> **THE PROBLEM**
Turn every line of the items below into a Markdown table with the columns "Row" and "Line", numbering the rows and skipping blank lines. Leave the pictures out.

> **INPUT ROWS**
• • • •

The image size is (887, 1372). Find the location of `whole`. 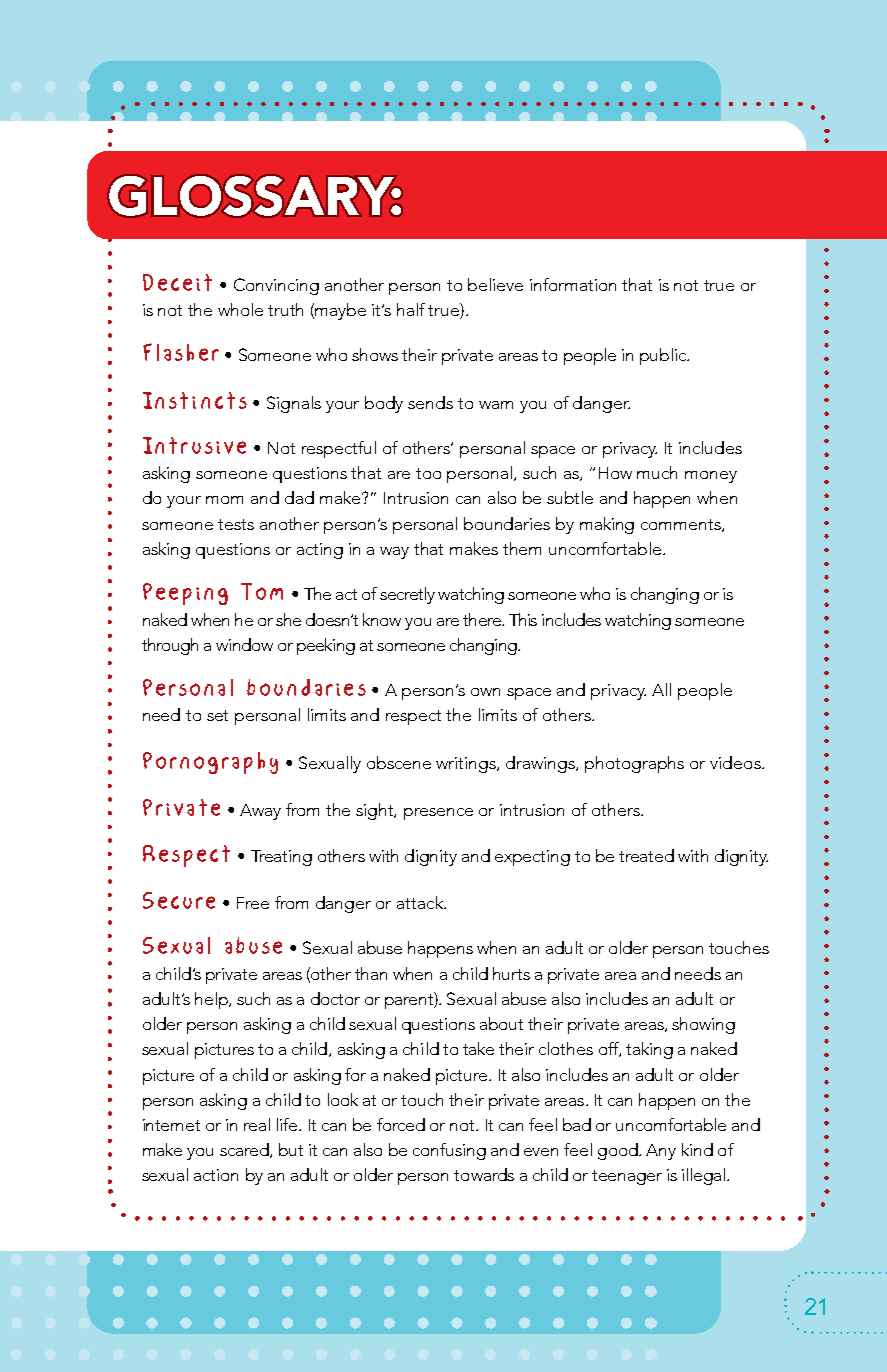

whole is located at coordinates (240, 309).
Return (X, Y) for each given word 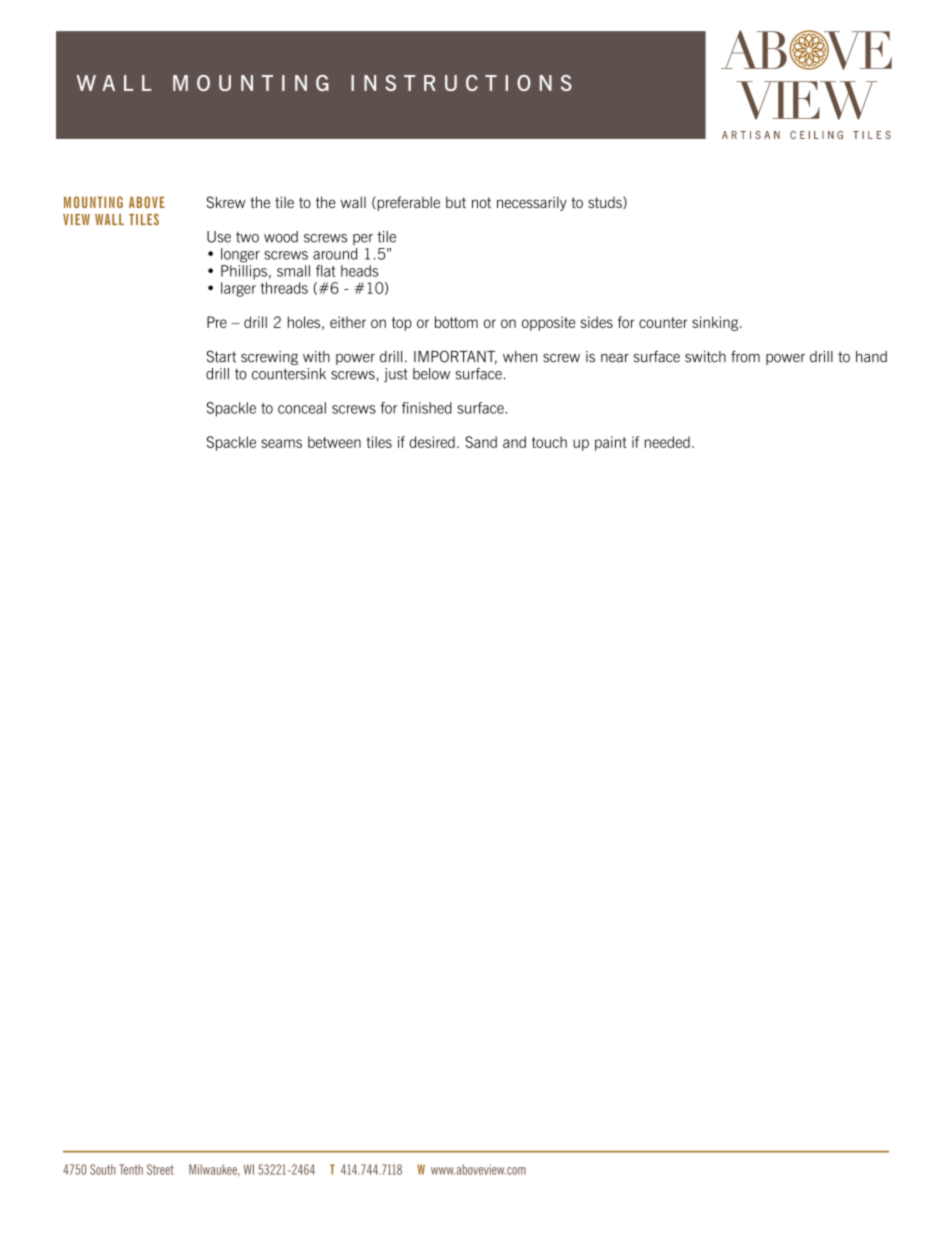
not (481, 202)
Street (160, 1169)
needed (667, 442)
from (745, 356)
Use (219, 237)
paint (611, 443)
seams (281, 443)
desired (432, 442)
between (334, 442)
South (103, 1169)
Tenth (131, 1169)
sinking (716, 323)
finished (427, 408)
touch (549, 442)
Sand (481, 442)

• • • •

> **RESULT OF THE EXERCISE**
| Row | Line |
|---|---|
| 1 | The image size is (887, 1372). Find the location of `whole`.  |
| 2 | whole is located at coordinates (240, 309). |
| 3 | Return (X, Y) for each given word  |
| 4 | not (481, 202) |
| 5 | Street (160, 1169) |
| 6 | needed (667, 442) |
| 7 | from (745, 356) |
| 8 | Use (219, 237) |
| 9 | paint (611, 443) |
| 10 | seams (281, 443) |
| 11 | desired (432, 442) |
| 12 | between (334, 442) |
| 13 | South (103, 1169) |
| 14 | Tenth (131, 1169) |
| 15 | sinking (716, 323) |
| 16 | finished (427, 408) |
| 17 | touch (549, 442) |
| 18 | Sand (481, 442) |